Wie der Hersteller im hauseigenen Blog bekannt gegeben hat, will man einen Verkaufsstopp für alle Geräte, die mit einer Adreno-, Mali, oder PowerVR-GPU bestückt sind, erwirken. Betroffen sind unter anderem das Samsung Flaggschiff Galaxy S5, sowie die Vorgänger S4 und S3, das Note Pro 12.2, das Galaxy Tab Pro 12.2, das Galaxy Tab S 10.5 und das Galaxy Tab 2 7.0. Außerdem erwähnt Nvidia auch die gerade erst auf der IFA präsentierten Smartphones Galaxy Note 4 und Galaxy Note Edge

Nach Angaben von Nvidia habe man versucht sich mit Samsung und Qualcomm außergerichtlich zu einigen. Da keine Einigung gefunden werden konnte, zieht der Chip-Hersteller nun zum ersten Mal wegen eines Patentstreits vor Gericht.

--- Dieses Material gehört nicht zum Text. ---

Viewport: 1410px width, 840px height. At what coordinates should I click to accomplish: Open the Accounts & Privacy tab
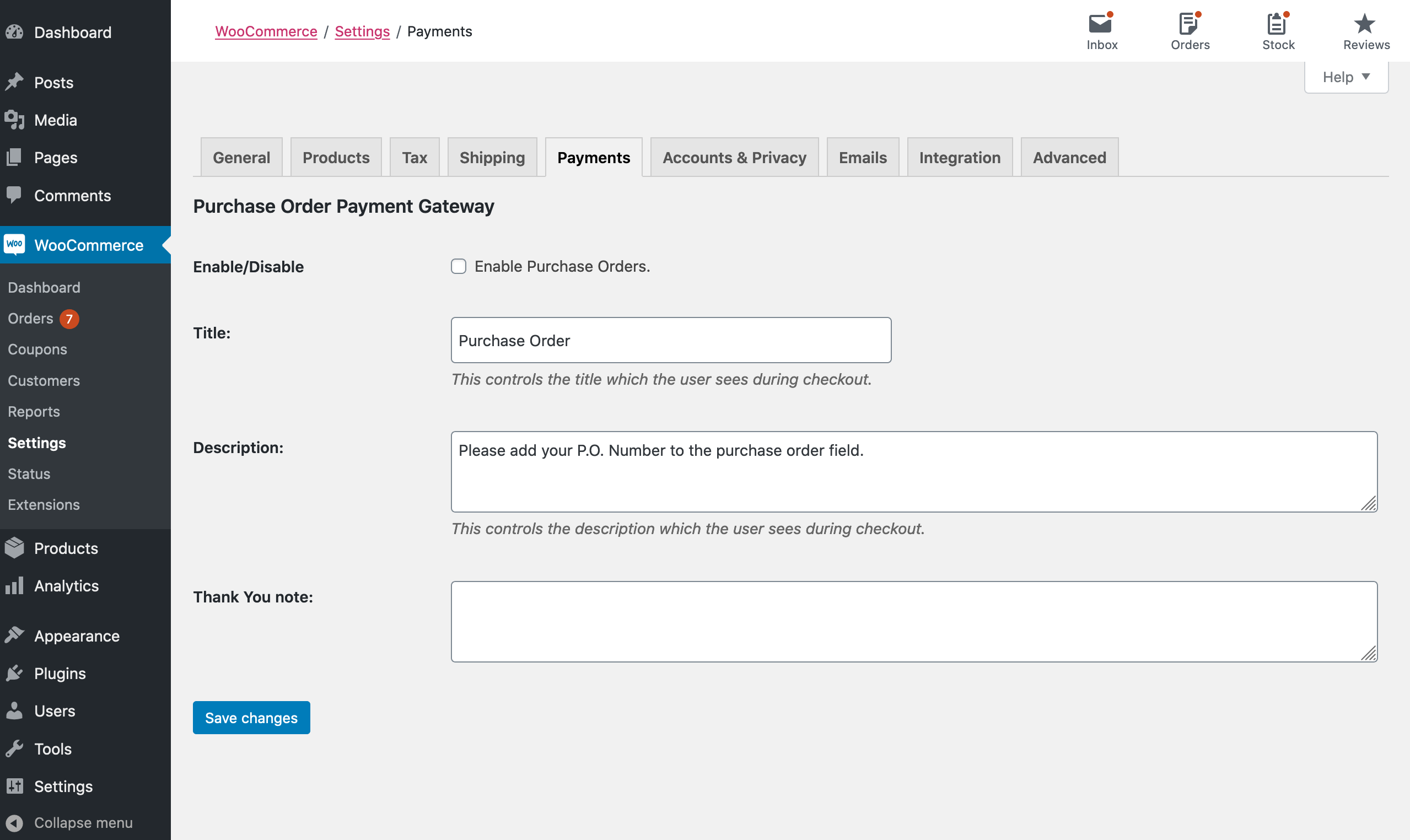point(734,157)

Neben einem Verkaufsverbot fordert Nvidia Schadensersatz – allerdings will man keine Summe festlegen, hier sollen die Gerichte entscheiden.

Gegenüber der Nachrichtenagentur Reuters hat sich bereits ein Samsung-Sprecher zu dem Vorhaben von Nvidia geäußert. hier heißt es, dass das südkoreanische Unternehmen alle nötigen Schritte einleiten wird, um gegen die Klage vorzugehen.